Tuesday was Az’s day off and my mother was in town waiting for me to have the baby. We decided to take advantage of our eager, trustworthy babysitter and go out without kids for the day. It was positively datelike.

It was a beautiful spring day, so of course our first stop was the library. He picked out a couple of grammars he hadn’t read yet (really - Spanish, Arabic and something I don’t remember) and I chose some travel narratives (my favorite postpartum genre) and got a couple of movies.

After the library we went out for lunch at PF Chang’s. I started having contractions during lunch, but they were light, and I’d been having those on and off for a month. They continued for over an hour and were four minutes apart, so after lunch we decided to go to the hospital just to check.

Predictably, almost as soon as I got into a hospital robe, the contractions stopped. The nurse told me I was only two centimeters dilated, and that the doctor would probably tell me to go home. After a few minutes the doctor came in and started to tell me the same thing. Then they saw my blood pressure.

Apparently my bp was creeping up into the danger zone. The doctor said, “Hmm. I think your blood pressure just bought you a ticket to stay.” I threw my arms in the air and said, “Woo-hoo!” (my mom-in-law assures me this will be the only time in my life that I will be grateful for high blood pressure).

They started me on pitocin at 5:30 pm. The doctor came in to break my water with that enormous darning needle. I don’t respond quickly to pitocin, so they inserted some gadget that measures contractions from the inside. Gradually my contractions increased.
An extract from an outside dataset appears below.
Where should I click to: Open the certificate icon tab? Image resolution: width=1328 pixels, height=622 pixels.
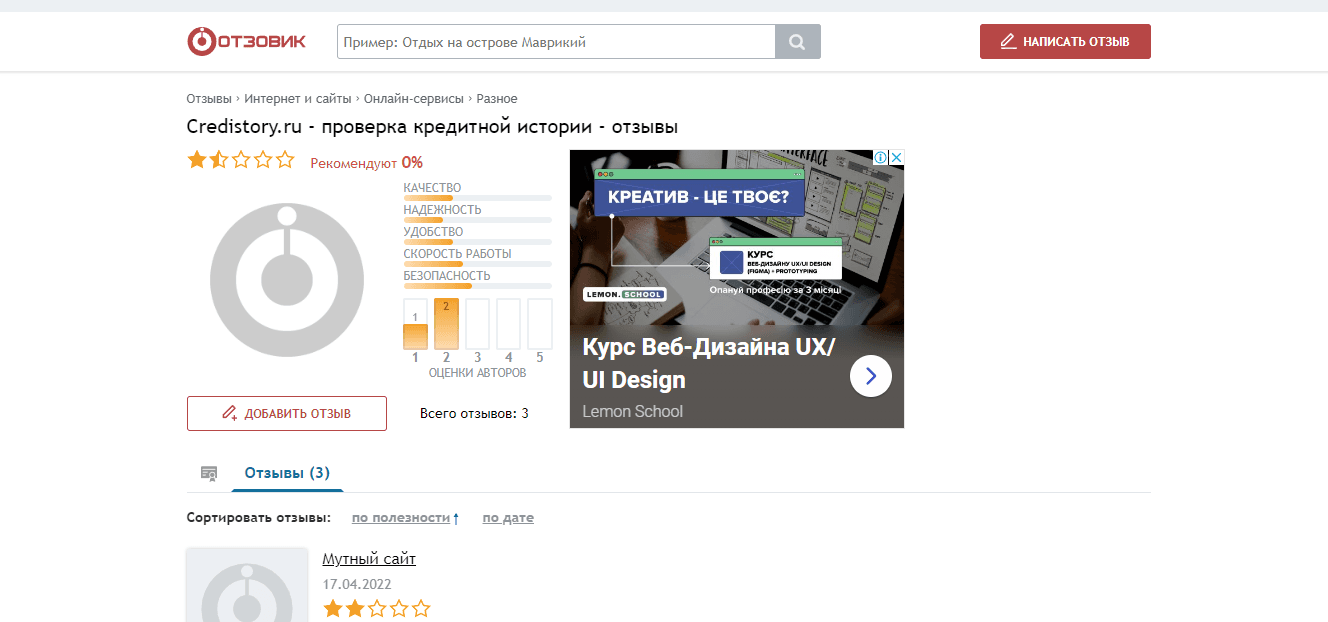(209, 473)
During my last delivery, the epidural was so strong that I could not move my legs for hours. I hated that even worse than the pain, so I tried to hold off this time until the contractions were good and strong. The epidural took the edge off and I got a break from the pain for about two hours. I took a brief nap.

By 11 pm the contractions were hard and painful and almost constant. The epidural was not as effective as last time. It was my most painful labor. The baby was ready to come, but the doctor had not arrived yet. I spent the last half hour before the doctor arrived clutching the side of the bed and moaning and hollering. I am not a “silent birth” person. Az did the only thing a husband can do: he stood by the bedside while I was in pain and he tried not to be annoying.

Finally the doctor came in. I pushed through two contractions and saw her little head. He told me not to push through the third but to let the contraction ease her out on its own. And then there she was, all 9 pounds 8 ounces of her.

Az had our name list, which he had been pestering me with all day. He teased me in front of the doctor and nurses about how many names were on it until I finally snapped, “Would you stop making fun of me? I just had your baby.” Then he shut up.

And the name that JellyBean had been pushing for the last month until even her daddy capitulated was perfect. It suited her exactly. I had no doubts. We gave her my mother’s name for a middle name.

She’s Here

Wednesday, April 18th, 2007

The baby was born at 00:09 this morning weighing nine pounds, eight ounces and twenty-one inches long. Mother and baby are healthy and resting.